Iran's MuddyWater Hacker Group Using New Malware in Worldwide Cyber Attacks
The malware is comprised of a Powershell and Python implant for scripting, a Windows metadata gathering technique, a series of backdoors for command and control, and obfuscated powershell scripts. Organizations should be on the lookout for zip archives with Excel or PDF documents that are transmitted via spearphishing techniques.
'Ticking time bomb': Russian ransomware attacks are coming. What small businesses should do right now.
Including input from yours truly, this is an in-depth analysis of the industry understanding of Russian ransomware. Russia commonly uses ransomware to help bolster government funding, and with the Russian economy struggling due to war efforts, it’s highly likely that we’ll see expensive attacks in greater numbers from Russian APTs.

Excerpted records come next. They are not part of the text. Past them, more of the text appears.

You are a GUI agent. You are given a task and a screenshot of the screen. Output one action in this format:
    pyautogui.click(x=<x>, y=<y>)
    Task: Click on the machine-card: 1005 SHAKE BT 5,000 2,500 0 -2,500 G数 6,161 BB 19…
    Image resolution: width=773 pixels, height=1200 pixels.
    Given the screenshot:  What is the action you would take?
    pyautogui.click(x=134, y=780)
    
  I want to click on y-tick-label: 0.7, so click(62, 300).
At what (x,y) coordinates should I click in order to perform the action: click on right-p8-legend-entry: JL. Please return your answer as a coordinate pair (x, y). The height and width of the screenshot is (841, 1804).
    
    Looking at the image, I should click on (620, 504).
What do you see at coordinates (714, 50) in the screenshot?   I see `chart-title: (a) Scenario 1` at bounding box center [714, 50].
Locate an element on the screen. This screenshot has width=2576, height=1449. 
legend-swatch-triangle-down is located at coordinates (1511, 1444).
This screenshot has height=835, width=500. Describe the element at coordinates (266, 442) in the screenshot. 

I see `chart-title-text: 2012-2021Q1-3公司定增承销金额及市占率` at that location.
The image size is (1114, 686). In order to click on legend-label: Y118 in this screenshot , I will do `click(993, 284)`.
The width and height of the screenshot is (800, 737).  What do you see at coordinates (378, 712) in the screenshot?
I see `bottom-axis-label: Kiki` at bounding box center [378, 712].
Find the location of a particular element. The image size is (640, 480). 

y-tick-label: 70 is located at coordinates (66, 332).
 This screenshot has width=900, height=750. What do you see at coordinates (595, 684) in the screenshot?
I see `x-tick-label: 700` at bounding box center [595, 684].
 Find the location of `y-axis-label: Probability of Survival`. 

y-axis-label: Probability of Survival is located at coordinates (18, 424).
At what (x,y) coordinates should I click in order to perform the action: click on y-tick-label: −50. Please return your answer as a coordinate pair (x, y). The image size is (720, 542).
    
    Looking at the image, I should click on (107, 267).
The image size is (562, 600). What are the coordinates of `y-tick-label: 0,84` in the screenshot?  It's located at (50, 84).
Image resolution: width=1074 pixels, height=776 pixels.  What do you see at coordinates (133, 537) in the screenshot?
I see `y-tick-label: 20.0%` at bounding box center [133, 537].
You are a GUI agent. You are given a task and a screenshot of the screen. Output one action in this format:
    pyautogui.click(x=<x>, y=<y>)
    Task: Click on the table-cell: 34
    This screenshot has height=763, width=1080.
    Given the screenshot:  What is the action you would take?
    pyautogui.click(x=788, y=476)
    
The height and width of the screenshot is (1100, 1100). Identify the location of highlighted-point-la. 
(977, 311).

New Releases in CISA Known Exploited Vulnerabilities Catalog
Recently updated, this catalog keeps track of commonly exploited vulnerabilities seen in the wild. They include patch-by dates that illustrate how quickly federal contractors and enterprises must patch them. Included in this set are a series of Cisco small business router vulnerabilities (included in our CVE section), Microsoft Exchange and Excel vulnerabilities, and a series of Adobe vulnerabilities. Many of these are not new, but are still very commonly exploited. Among them includes the SeriousSam vulnerability fixed in July 2021.